Most are rented to members of the public who want to grow their own produce in a garden with a view, with each restaurant in Fed Square also having its own patch. There are regular introductory workshops for both adults and kids, along with food truck sessions and other events to be found on the Patch’s website.

Off Russell St, www.popuppatch.com

Adelphi Pool


The next time you’re walking along Flinders Lane between Russell and Swanston Streets, look up. From the ninth floor rooftop of the Adelphi Hotel, you’ll see a swimming pool projecting out over the street, its transparent base allowing swimmers to glimpse pedestrians down below (and vice versa).

God knows how they ever got planning permission to build such a thing, but it’s one of the city’s most unusual places to have a dip.

The pool area is currently awaiting a major renovation, but while you're waiting you can pop in to the hotel restaurant to enjoy its recently released "dessert hotel" menu which features spectacular sweet dishes.

187 Flinders Ln, www.adelphi.com.au

And for more quirky Melbourne attractions high and low, download the Melbourne Historical, Melbourne Literary or Melbourne Peculiar mobile apps.

Saturday 23 November 2013

"When I Say Run, Run!": Travel & Doctor Who

The author, looking absurdly young in 1990
If you ask me, there's nothing more fulfilling than travelling with a theme.

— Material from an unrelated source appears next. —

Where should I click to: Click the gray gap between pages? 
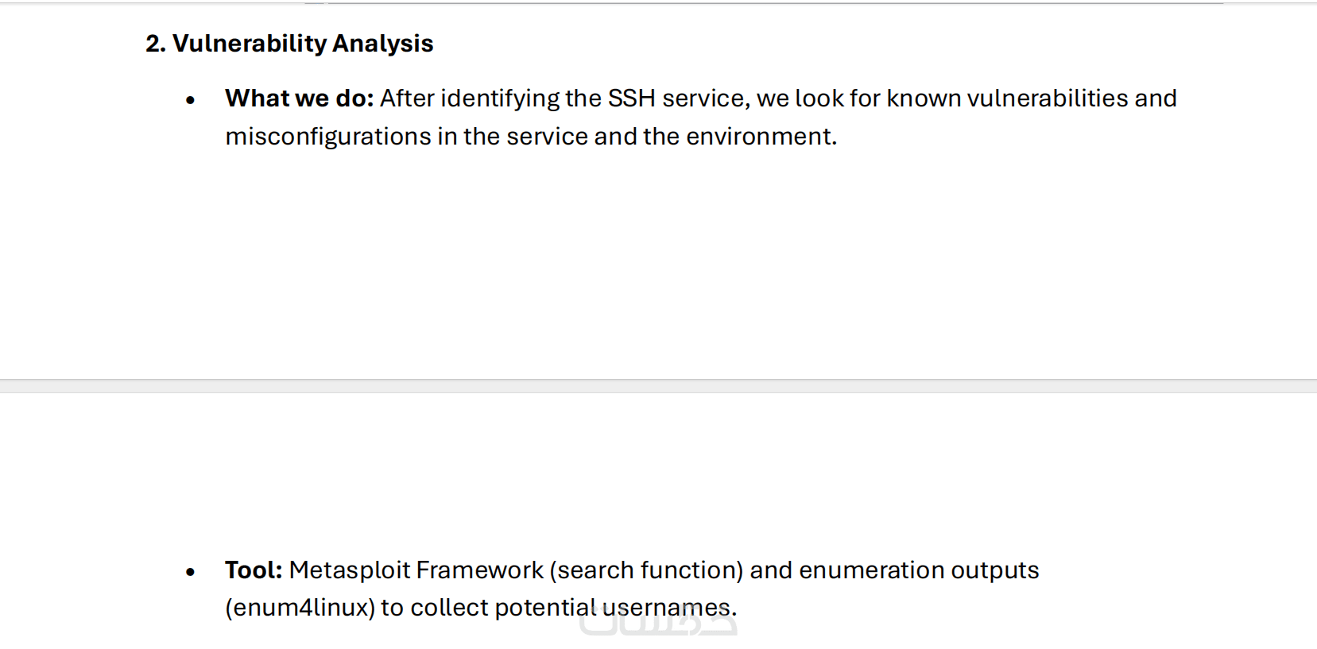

Whether your special interest is reggae music or World War II sites or bagpipe playing, lacing your itinerary with relevant stops brings a trip alive.

Rather than consisting of dutiful trudges around worthy museums and cathedrals, your journey becomes one that's deeply meaningful to yourself.

In April 1990, Narrelle Harris and I had been together for a mere four years.

We were on our first overseas trip together, a rail journey around Britain aided by a thick paperback containing the entire UK train timetable.

The World Wide Web was yet to be invented, email was still largely unknown to the public, and the Berlin Wall had only just fallen.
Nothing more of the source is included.